→ Исходный текст
━━━━━━━━━━━━━━━━━━━━

Демократизм: идея и образ жизни
Странные, а возможно, и роковые события происходят сегодня в нашем идейном обороте. Очень много говорится о демократии, демократичности, демократизме, а вместе с тем вновь приобретает влияние на людей, казалось бы, ушедшая навсегда, после миллионов смертей и губительных потрясений, коммунистическая идея. Она не только возрождается, но и становится всё более привлекательной, претендуя на то, чтобы вновь стать массовой.
На то же самое претендует и другая идеология: имперско-шовинистическая расистского толка, где странным образом смешаны самые дикие – и старые, и новые – шовинистические экстазы, дикая злоба ко всему не только инакомыслящему, но и инакорождённому.
Мы можем произносить сколько угодно громких слов, отрицая, ругая, проклиная эти идеи. Но остаётся фактом то, что они обладают каким-то импульсом действия, способностью повести за собой людей, сделать так, чтобы они начали сплачиваться в массу, забыв себя, свою индивидуальность, соединились в нечто аморфное, но страшно мощное, злобное, многоголовое.
Между тем идея, связанная с демократией, завоевать массы, стать действительно идеей никак не может. Почему?
Мы говорим о демократическом устройстве государства, говорим о внутренней связи рынка и демократии, говорим, что демократическое правительство должно сменить тоталитарный режим (и в какой-то мере это произошло), но тут же сами демократы (во всяком случае демократы-политики) начинают судорожно рыться в своём арсенале: а нет ли всё-таки какой- то другой подсобной идеи, которая «подопрёт» демократию и сделает её более «удобоваримой».
Гражданская стать – не встать – выстоять. Автор фото: С. Гурория
В частности, сейчас нашими крупными, вполне прогрессивными и честными политиками выдвинута на первый план идея авторитаризма. Дескать, ситуация сложная, экономическая реформа идёт трудно, со скрипом, масса не понимает всей сложности ситуации, «народец глуповат», и поэтому на какой-то период нужна сильная власть, конечно, с призраком какого-то вождя, но «доброго, умного, понимающего», который и осуществит эту реформу...

━━━━━━━━━━━━━━━━━━━━

[Записи из набора данных]
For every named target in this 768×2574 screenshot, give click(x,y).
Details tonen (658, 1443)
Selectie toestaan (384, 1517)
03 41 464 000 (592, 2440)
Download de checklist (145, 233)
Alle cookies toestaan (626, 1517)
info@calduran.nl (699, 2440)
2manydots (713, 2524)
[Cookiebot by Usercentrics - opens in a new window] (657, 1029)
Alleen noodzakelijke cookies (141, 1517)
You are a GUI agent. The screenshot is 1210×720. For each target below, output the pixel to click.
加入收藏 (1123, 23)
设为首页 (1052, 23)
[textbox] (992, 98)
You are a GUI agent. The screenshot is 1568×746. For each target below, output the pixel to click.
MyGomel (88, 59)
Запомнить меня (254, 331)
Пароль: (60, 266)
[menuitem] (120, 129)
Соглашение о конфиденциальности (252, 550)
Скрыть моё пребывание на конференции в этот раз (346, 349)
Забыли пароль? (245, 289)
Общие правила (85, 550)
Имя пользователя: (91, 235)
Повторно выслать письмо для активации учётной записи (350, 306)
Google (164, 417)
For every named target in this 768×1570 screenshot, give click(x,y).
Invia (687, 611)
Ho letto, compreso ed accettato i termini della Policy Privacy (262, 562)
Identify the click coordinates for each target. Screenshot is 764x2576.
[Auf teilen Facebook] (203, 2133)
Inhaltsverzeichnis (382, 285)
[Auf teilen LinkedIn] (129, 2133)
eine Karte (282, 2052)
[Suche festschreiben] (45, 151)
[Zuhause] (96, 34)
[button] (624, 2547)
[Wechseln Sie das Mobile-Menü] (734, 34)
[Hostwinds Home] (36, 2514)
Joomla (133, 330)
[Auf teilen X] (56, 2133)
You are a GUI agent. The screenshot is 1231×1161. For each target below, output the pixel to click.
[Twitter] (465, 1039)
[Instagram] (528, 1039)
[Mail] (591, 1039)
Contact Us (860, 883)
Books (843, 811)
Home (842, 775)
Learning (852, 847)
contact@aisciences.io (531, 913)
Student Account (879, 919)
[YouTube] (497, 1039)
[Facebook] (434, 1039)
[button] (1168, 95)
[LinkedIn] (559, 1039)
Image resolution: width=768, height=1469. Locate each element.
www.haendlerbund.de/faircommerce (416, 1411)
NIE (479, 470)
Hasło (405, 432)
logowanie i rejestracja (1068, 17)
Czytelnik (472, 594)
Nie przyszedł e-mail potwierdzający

━━━━━━━━━━━━━━━━━━━━

Продолжите, пожалуйста, текст о демократизме, начав сразу после его последнего предложения.

Дело не только в каких-то недостатках наших демократов или непривычности для нас самой идеи. Вопрос, кажется, гораздо сложнее. Суть в исходной парадоксальности идеи демократизма: демократия, демократические идеалы не сводятся и не могут свестись только лишь к демократически устроенному государству...
В русском языке «демократизм» чуть ли не единственный из многочисленных «измов», который обозначает не какое-то Учение, но прямо указывает на образ жизни, на стиль взаимоотношений. Демократичен человек или нет – это не вопрос о власти, не вопрос о государстве, это вопрос о некотором индивидуальном поведении. Далее.
Произнося «социализм» или «фашизм», мы каждый раз связываем это с представлением о каком-то пусть неопределённом, но будущем. «Мы хотим строить социализм!» «Фашизм может спасти истинную расу, очистит кровь!» Но вот опять-таки «изм», говорящий не о будущем, но о настоящем, – это «демократизм». Он не требует затрат материальных или исторических; он не откладывается на завтра; его нельзя «строить», как социализм. Демократизма нельзя добиться каким-то усилием народа, но только личным усилием, выбором судьбы. Он или есть, или его нет.
Его главная отличительная особенность, «родовой признак» – наличие особого, очень необычного равенства, вне которого все демократические и политические институты, все законы, вся экономика рынка и всё прочее оказываются лишь пустым звуком или неприятным диким рыночным экстазом. Но об этом равенстве – чуть дальше. Сейчас ещё немного констатаций.
«До ветру» возвратных перемен. Автор рисунка: И. Смирнов
Отсутствие демократизма остаётся, на мой взгляд, главным пороком наших самых лучших демократов, политически достаточно деловитых и искренне стремящихся покончить с тоталитаризмом. Большинство из них убеждены, что демократ – это тот, кто исполняет волю большинства (выборы!), кто помогает организовать рынок, проводит политику, направленную, скажем, на развитие частной собственности. Всё это очень важно. Но это ещё не признак демократизма.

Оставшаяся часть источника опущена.